The Global Business Model
|Wednesday, April 29, 2015 at 03:19 PM
More than 80 percent of the world’s purchasing power resides outside the United States—that’s a lot of customers for U.S. businesses. More than one in five American jobs—38.1 million—depend on international trade. In addition, foreign-owned companies employ 5.3 million Americans.
Looking to the global marketplace for economic development and paying attention to export and import trends is no longer an option for state policymakers—it is a necessity.

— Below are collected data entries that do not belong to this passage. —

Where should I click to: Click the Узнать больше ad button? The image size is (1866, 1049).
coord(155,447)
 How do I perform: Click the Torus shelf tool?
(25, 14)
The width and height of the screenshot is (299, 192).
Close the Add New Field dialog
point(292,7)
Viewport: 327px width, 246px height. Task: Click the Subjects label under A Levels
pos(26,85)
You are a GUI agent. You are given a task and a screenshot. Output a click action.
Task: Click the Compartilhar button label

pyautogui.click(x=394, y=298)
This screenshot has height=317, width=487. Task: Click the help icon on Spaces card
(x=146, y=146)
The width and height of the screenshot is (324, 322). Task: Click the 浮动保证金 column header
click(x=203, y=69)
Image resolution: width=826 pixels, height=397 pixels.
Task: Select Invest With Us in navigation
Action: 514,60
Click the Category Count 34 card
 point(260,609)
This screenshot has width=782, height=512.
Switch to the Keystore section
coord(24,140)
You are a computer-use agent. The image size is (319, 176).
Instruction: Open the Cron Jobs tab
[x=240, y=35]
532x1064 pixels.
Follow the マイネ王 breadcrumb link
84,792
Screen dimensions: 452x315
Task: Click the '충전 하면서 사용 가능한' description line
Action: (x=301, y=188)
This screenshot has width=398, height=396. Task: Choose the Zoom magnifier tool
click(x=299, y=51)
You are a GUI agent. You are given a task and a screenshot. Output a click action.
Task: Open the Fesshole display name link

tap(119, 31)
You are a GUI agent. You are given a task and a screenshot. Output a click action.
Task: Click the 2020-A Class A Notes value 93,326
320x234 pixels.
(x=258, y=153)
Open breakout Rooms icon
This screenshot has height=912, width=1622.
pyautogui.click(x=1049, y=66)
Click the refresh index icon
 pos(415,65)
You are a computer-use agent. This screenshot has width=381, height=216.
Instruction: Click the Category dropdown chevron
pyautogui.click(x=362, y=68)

A study by the International Trade Administration found that jobs in exporting industries actually pay better, with exports contributing an additional 18 percent to workers’ earnings on average in the U.S. manufacturing sector. That earnings premium is even higher for blue-collar workers, who get a 20 percent boost over white-collar workers.
While trade policy is largely handed down from Washington, state leaders must understand those policies—particularly how free trade agreements affect their state—as they craft their job growth strategies.
Although free trade agreements can be contentious, they are, at their essence, an agreement between two or more countries to abide by certain rules that affect trade and offer protections for investors and intellectual property rights. They are designed to reduce barriers to trade, protect U.S. competitive interests abroad and enhance the rule of law among partner countries.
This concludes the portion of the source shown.